Sunday, February 6, 2011

Twenty below freezing

 (image by  Shirley Cason)

It's ten degrees outside. Fahrenheit. Heavy icicles are hanging from the roof and window sills threatening to fall and crash the wooden veranda underneath. The pond has turned into a solid block of ice, thick enough for an adults to stand on. It's as quiet as only a land covered with snow can be. Silent, save the sound of trickling water.

If you followed the sound, so unnatural to this frozen world, you would find that it came from the roof. Tick, tick, tick, the snow on the roof is melting drop after drop, in a regular pace of an ancient clock.

It's not a special house. Just like all neighboring houses it emits heat to the outside world. Enough heat to raise the temperature by more than 20 degrees; enough to melt ice.
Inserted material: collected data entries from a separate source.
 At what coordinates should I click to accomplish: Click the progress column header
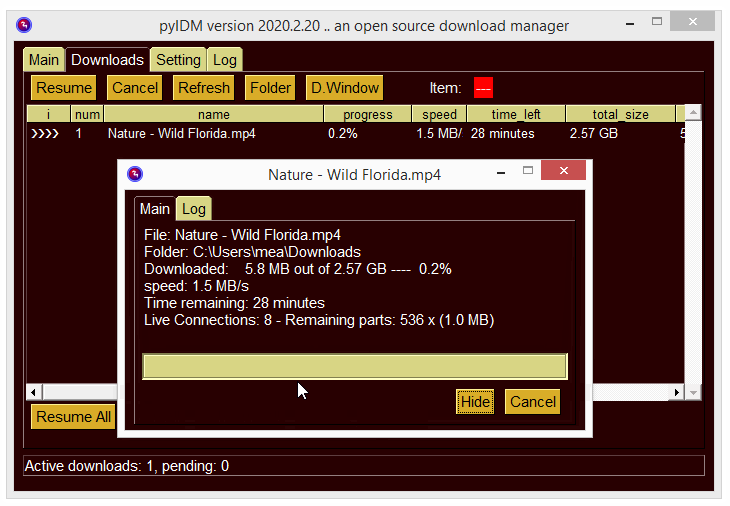(367, 114)
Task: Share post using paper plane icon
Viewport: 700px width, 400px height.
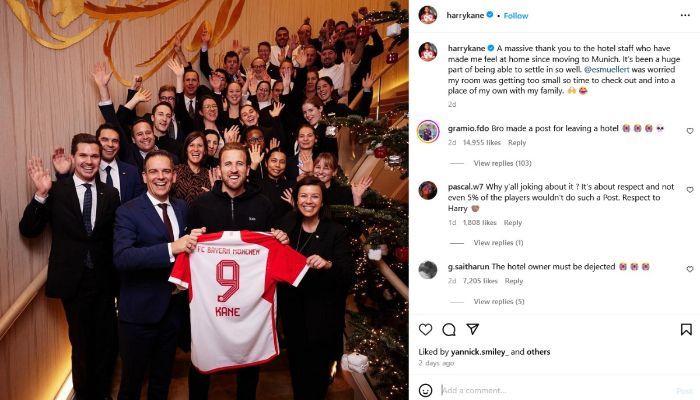Action: pos(472,329)
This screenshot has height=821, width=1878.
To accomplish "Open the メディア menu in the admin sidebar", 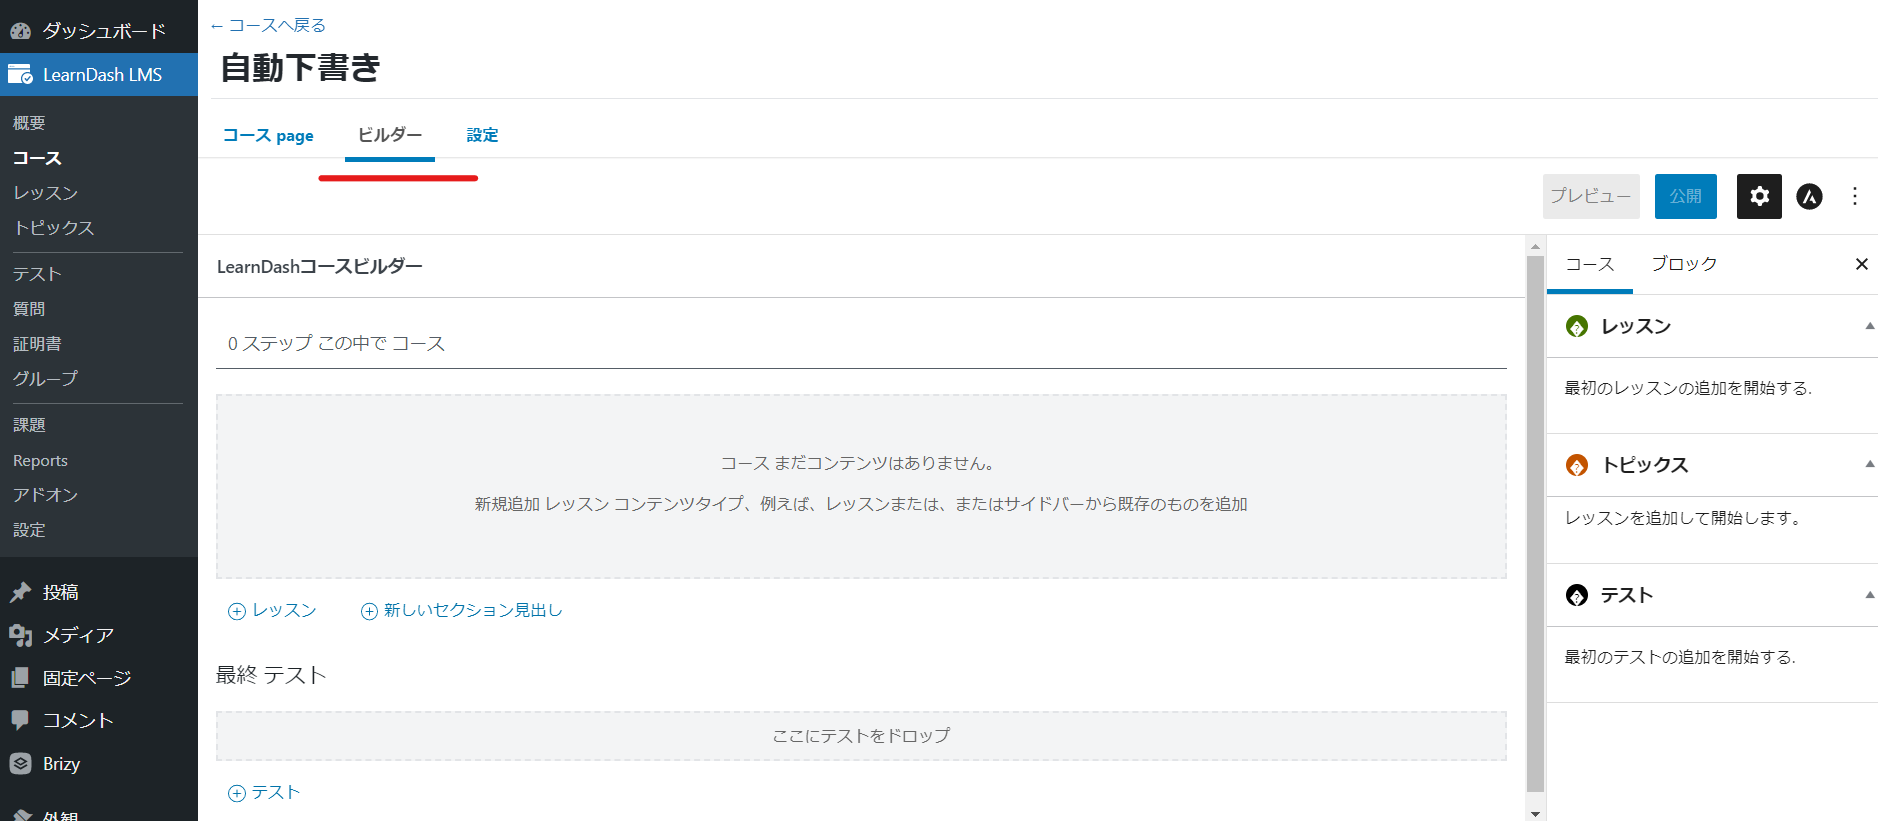I will 77,635.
While heat is escaping, cold is penetrating the house. Yet, as the heaters are working non-stop, the house is warm and pleasant, and the sudden chill I feel whenever I see my heating bill is soothed by the love that the energy company bestows upon me. They love me. They love my neighbors. They love all of us who subscribe to the American dream: cheap houses that cost a lot to run.

It's only the environment that screams at me whenever I step out. But I don't have time to listen. I am too busy complaining about the trains that do not run in this weather; about the increase of oil price and about the council that does not clean the snow off the roads fast enough.

I hate being confused by hard thinking, when I can solve my problems by simple installments. Why should I build doors that seal if I can heat the house? Why should I build proper slopes if I can pumps out the access water. As long as my credit line is good why should I care if the Johns don't.